Audi TT'yi hepimiz göze çarpan tasarımıyla hatırlarız. Genellikle oturaklı modeller (Quattro ile birer çılgına dönen makineleri tenzih ederim) görmeye alıştığımız Alman üretici, 1990'larda şaşırtıcı bir hamle ile TT gibi heyecan verici bir model ile karşımıza çıkmıştı. Hep birlikte dönüp bu modelin ilk jenerasyonunu inceliyoruz.
Nedir bu araç?
TT, küçük ve iki kapılı bir spor otomobil idi. "2+2" şeklindeki Coupe ve sadece iki koltuğa sahip bir Roadster versiyonu ile satılmıştı.
Nerede, ne zaman üretildi?
Modelin ilk jenerasyonu 1998 yılında tanıtıldı ve üretimi 2006'ya kadar devam etti. Araç, Audi'nin merkezi olan Ingolstadt'ta üretilen ve boyanan gövdeler kullanılarak, Volkswagen Grubu'nun Macaristan'daki Gyor fabrikasında montajlandı.

Teknik veriler
Altyapısını Volkswagen Grubu'nun A platformundan alan TT, ön bölüme enine yerleştirilmiş motorundan üretilen gücü ön aksa veya dört tekerleğin tamamına aktarıyordu. Turboşarjlı, dört silindirli, 1.8 litrelik ünite dört farklı güç çıkışı sunuyordu. Bunun dışında spor otomobil atmosferik, 3.2 litrelik V6 motor ile alınabiliyordu.
Tamamen bağımsız ön süspansiyon standart pakete dâhildi. 2003 yılından itibaren Roadster paketinde 5 ve 6 ileri manuel vites kutusunun yanında 6 ileri, çift kavramalı otomatik şanzıman ile satılmıştı.
Peki kötü giden neler vardı?
İlk başta birçok şey diyebiliriz. TT, 1998'in sonunda yapılan tanıtımı sonrasında basından büyük ilgi gördü. Ancak ilginin arkasında beğeni yoktu zira yüksek hızda gerçekleşen birçok ölümlü kaza vardı. Bu vakaların çok büyük bir kısmı 180 km/s hız üzerinde yapılan şerit değişimlerinde veya keskin virajlarda meydana gelmişti.
Bu durum, Alman üreticinin hem Coupe, hem de Roadster versiyonlarının üretim tarihi 1999'un sonu ve 2000'in başını kapsayan modellerini geri çağırarak aracın yüksek hızlarda kararlılığını ve tahmin edilebilirliğini hatırı sayılır ölçüde iyileştirmesine neden olmuştu.

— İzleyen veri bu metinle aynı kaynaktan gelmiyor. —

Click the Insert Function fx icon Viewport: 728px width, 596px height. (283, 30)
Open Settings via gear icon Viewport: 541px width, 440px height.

Standart ve güncellenmiş bir ESP, yeni bir arka kanat gibi gelişitirmeler ile sorunların önüne geçilmeye çalışıldı. Ayrıca, süspansiyon ayarları da yeniden düzenlenmişti.


Tüm sorun bununla sınırlı değildi, bir de kalite sıkıntıları vardı. Zamanında diğer tüm Volkswagen Grubu ürününde olduğu gibi Audi TT'de de bazı elektronik problemler bulunuyordu. Bunlara sorunlu elektrikli camlar ve gösterge panelini örnek gösterebiliriz. 2008 yılında markaya açılan bir dava ile işler biraz çığrından çıktı. Aynı yılın mayıs ayında Audi tüm arızalı gösterge panellerini tamir etmeyi veya daha önce müşterilerinden alınan tamirat ücretlerini iade etmeyi kabul etmişti.
2007 yılında açılan bir diğer dava ise 1.8 litrelik turbo motorların zamanlama (eksantrik) kayışı ile alakalıydı. Şikayetler, bahsi geçen zamanlama kayışlarının markanın belirttiği servis ömründen önce bozulduğu yönünde idi. Audi, eksantrik milinin çalışmasında görev yapan zamanlama kayışlarının ücretsiz değişimini gerçekleşmişti.
Sonuç
Aracın harika göründüğü konusunun tartışmasız olduğunu düşünüyorum. 1994 yılında tanıtılan bir konsepti temel alan modelin kesinlikle zamanında rakipleriyle karşılaştırıldığında çok ilginç göründüğü bir gerçek. Evet, üretimin ilk yıllarındaki kötü yol tutuş ve bazı elektronik problemleri oldu fakat 1999/2000 geri çağırması ve 2003 makyajı sonrasında işler daha iyiye gitti. Sevilse de, sevilmese de ilk jenerasyon TT, Audi'nin hâlihazırda sunduğu yelpazedeki en nevi şahsına münhasır seçeneğin temellerini attı.